Output only the lines below that start at the line containing "房产 (234, 10)" and end at the line containing "[Facilitron home] (135, 59)", with both ends kept.

[Saved entries]
..............................

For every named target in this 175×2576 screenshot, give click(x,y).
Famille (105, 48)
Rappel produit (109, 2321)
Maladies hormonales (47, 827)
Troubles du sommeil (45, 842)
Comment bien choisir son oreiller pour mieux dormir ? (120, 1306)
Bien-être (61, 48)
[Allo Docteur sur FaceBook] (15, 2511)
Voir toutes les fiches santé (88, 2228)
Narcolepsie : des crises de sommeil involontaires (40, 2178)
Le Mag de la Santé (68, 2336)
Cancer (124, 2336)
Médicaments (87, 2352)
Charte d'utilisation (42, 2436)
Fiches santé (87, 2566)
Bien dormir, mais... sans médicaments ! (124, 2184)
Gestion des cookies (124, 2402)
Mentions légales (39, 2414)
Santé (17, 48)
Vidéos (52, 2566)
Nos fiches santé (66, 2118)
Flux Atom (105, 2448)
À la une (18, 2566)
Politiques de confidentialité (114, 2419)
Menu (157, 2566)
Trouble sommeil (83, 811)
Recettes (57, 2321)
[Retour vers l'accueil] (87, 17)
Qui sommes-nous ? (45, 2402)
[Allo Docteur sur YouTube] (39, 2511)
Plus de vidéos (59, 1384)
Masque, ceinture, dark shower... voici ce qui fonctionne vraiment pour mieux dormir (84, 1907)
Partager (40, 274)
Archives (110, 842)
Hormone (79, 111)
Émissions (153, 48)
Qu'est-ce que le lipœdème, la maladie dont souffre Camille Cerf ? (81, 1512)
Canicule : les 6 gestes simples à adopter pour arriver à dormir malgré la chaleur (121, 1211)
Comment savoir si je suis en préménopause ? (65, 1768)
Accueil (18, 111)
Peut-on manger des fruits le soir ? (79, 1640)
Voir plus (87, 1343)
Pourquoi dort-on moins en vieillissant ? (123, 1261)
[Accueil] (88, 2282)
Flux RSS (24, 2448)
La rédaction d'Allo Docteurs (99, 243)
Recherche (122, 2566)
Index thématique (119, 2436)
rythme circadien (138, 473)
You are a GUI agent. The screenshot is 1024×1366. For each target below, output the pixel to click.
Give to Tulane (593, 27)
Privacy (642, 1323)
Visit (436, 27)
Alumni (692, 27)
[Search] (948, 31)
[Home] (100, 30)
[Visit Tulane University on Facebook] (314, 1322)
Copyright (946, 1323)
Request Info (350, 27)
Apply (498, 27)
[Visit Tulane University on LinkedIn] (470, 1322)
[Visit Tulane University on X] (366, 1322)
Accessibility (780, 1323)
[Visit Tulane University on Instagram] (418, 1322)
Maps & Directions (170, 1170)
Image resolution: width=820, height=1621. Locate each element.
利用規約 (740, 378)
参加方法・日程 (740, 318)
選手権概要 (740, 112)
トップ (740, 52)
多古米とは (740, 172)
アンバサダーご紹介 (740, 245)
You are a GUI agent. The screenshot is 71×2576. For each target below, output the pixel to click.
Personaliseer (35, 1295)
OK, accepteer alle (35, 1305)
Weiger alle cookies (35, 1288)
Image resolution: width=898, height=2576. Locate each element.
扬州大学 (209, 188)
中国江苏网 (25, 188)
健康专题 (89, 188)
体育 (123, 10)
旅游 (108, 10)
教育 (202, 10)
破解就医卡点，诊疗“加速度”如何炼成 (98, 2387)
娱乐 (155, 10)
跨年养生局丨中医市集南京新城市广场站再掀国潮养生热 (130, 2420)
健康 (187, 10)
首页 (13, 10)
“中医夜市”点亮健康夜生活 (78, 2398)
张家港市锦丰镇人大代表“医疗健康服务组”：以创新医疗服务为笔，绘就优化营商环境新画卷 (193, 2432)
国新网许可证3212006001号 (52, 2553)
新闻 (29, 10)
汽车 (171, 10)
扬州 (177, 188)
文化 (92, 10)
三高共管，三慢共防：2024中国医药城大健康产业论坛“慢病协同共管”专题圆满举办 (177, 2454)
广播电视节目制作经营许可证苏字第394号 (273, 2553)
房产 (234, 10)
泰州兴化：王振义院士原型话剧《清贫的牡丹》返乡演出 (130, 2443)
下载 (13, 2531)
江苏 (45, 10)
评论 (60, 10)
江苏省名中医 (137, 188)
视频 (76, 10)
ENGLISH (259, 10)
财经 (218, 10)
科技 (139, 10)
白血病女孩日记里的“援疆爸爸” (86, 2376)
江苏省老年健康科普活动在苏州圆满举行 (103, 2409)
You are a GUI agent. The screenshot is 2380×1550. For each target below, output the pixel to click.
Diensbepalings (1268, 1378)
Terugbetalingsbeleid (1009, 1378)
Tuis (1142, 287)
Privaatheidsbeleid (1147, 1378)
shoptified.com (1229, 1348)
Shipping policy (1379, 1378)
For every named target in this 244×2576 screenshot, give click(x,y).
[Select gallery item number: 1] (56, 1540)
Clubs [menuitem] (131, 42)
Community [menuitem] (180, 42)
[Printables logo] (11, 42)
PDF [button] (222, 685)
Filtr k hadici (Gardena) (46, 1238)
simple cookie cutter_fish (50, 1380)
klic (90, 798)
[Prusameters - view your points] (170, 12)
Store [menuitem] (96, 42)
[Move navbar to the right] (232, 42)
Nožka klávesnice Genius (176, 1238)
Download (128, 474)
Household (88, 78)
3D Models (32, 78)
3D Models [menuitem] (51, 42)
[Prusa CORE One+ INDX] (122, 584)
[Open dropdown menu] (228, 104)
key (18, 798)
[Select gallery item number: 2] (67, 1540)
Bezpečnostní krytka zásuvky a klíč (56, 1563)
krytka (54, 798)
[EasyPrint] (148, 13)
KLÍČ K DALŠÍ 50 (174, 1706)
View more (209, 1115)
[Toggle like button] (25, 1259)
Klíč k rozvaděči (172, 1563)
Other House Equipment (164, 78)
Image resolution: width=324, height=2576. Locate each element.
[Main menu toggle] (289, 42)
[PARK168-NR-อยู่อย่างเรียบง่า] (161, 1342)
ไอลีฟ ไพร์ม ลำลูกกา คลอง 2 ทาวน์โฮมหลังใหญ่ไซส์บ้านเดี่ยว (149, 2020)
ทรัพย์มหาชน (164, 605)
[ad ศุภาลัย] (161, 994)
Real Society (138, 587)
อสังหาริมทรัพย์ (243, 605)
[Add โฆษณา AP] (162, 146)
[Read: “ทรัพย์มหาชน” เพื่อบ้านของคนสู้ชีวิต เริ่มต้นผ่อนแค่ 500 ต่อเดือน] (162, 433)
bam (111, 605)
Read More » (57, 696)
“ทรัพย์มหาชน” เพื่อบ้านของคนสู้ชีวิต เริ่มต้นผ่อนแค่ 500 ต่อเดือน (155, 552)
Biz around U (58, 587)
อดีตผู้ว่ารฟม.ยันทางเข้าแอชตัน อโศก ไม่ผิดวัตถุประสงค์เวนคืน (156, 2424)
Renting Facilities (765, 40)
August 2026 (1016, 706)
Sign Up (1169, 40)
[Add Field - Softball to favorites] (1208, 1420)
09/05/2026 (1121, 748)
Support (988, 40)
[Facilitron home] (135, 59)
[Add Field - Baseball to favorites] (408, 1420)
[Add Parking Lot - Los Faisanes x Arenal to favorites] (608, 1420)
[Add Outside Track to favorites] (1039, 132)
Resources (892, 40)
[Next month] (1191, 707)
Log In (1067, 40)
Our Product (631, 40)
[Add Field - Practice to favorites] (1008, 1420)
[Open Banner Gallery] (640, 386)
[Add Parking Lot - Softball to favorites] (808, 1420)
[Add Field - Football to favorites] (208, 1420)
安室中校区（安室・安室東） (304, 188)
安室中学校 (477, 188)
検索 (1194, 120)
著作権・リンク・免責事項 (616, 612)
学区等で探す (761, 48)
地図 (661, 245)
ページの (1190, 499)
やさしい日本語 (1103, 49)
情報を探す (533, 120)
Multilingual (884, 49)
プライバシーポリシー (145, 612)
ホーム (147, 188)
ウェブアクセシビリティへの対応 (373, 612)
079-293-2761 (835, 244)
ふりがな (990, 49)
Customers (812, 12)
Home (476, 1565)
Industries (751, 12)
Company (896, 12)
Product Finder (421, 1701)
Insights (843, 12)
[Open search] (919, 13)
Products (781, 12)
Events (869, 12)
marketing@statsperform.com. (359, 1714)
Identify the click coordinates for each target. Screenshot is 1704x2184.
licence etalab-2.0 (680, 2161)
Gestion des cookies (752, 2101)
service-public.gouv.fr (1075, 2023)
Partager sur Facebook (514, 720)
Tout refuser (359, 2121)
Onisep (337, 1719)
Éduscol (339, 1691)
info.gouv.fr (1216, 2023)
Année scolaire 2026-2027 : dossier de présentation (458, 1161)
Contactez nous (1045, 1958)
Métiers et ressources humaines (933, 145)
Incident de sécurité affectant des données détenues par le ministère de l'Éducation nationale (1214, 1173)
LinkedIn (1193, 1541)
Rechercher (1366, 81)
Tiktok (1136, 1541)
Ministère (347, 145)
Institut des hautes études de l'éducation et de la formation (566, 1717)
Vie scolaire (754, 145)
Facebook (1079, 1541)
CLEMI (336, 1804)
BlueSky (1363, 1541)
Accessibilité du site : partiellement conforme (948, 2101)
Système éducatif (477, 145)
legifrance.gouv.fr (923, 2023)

..............................

# [YOUR SOLUTION]
房产 (234, 10)
泰州兴化：王振义院士原型话剧《清贫的牡丹》返乡演出 (130, 2443)
下载 (13, 2531)
江苏 (45, 10)
评论 (60, 10)
江苏省名中医 (137, 188)
视频 (76, 10)
ENGLISH (259, 10)
财经 (218, 10)
科技 (139, 10)
白血病女孩日记里的“援疆爸爸” (86, 2376)
江苏省老年健康科普活动在苏州圆满举行 (103, 2409)
You are a GUI agent. The screenshot is 2380×1550. For each target below, output the pixel to click.
Diensbepalings (1268, 1378)
Terugbetalingsbeleid (1009, 1378)
Tuis (1142, 287)
Privaatheidsbeleid (1147, 1378)
shoptified.com (1229, 1348)
Shipping policy (1379, 1378)
For every named target in this 244×2576 screenshot, give click(x,y).
[Select gallery item number: 1] (56, 1540)
Clubs [menuitem] (131, 42)
Community [menuitem] (180, 42)
[Printables logo] (11, 42)
PDF [button] (222, 685)
Filtr k hadici (Gardena) (46, 1238)
simple cookie cutter_fish (50, 1380)
klic (90, 798)
[Prusameters - view your points] (170, 12)
Store [menuitem] (96, 42)
[Move navbar to the right] (232, 42)
Nožka klávesnice Genius (176, 1238)
Download (128, 474)
Household (88, 78)
3D Models (32, 78)
3D Models [menuitem] (51, 42)
[Prusa CORE One+ INDX] (122, 584)
[Open dropdown menu] (228, 104)
key (18, 798)
[Select gallery item number: 2] (67, 1540)
Bezpečnostní krytka zásuvky a klíč (56, 1563)
krytka (54, 798)
[EasyPrint] (148, 13)
KLÍČ K DALŠÍ 50 (174, 1706)
View more (209, 1115)
[Toggle like button] (25, 1259)
Klíč k rozvaděči (172, 1563)
Other House Equipment (164, 78)
Image resolution: width=324, height=2576. Locate each element.
[Main menu toggle] (289, 42)
[PARK168-NR-อยู่อย่างเรียบง่า] (161, 1342)
ไอลีฟ ไพร์ม ลำลูกกา คลอง 2 ทาวน์โฮมหลังใหญ่ไซส์บ้านเดี่ยว (149, 2020)
ทรัพย์มหาชน (164, 605)
[ad ศุภาลัย] (161, 994)
Real Society (138, 587)
อสังหาริมทรัพย์ (243, 605)
[Add โฆษณา AP] (162, 146)
[Read: “ทรัพย์มหาชน” เพื่อบ้านของคนสู้ชีวิต เริ่มต้นผ่อนแค่ 500 ต่อเดือน] (162, 433)
bam (111, 605)
Read More » (57, 696)
“ทรัพย์มหาชน” เพื่อบ้านของคนสู้ชีวิต เริ่มต้นผ่อนแค่ 500 ต่อเดือน (155, 552)
Biz around U (58, 587)
อดีตผู้ว่ารฟม.ยันทางเข้าแอชตัน อโศก ไม่ผิดวัตถุประสงค์เวนคืน (156, 2424)
Renting Facilities (765, 40)
August 2026 (1016, 706)
Sign Up (1169, 40)
[Add Field - Softball to favorites] (1208, 1420)
09/05/2026 (1121, 748)
Support (988, 40)
[Facilitron home] (135, 59)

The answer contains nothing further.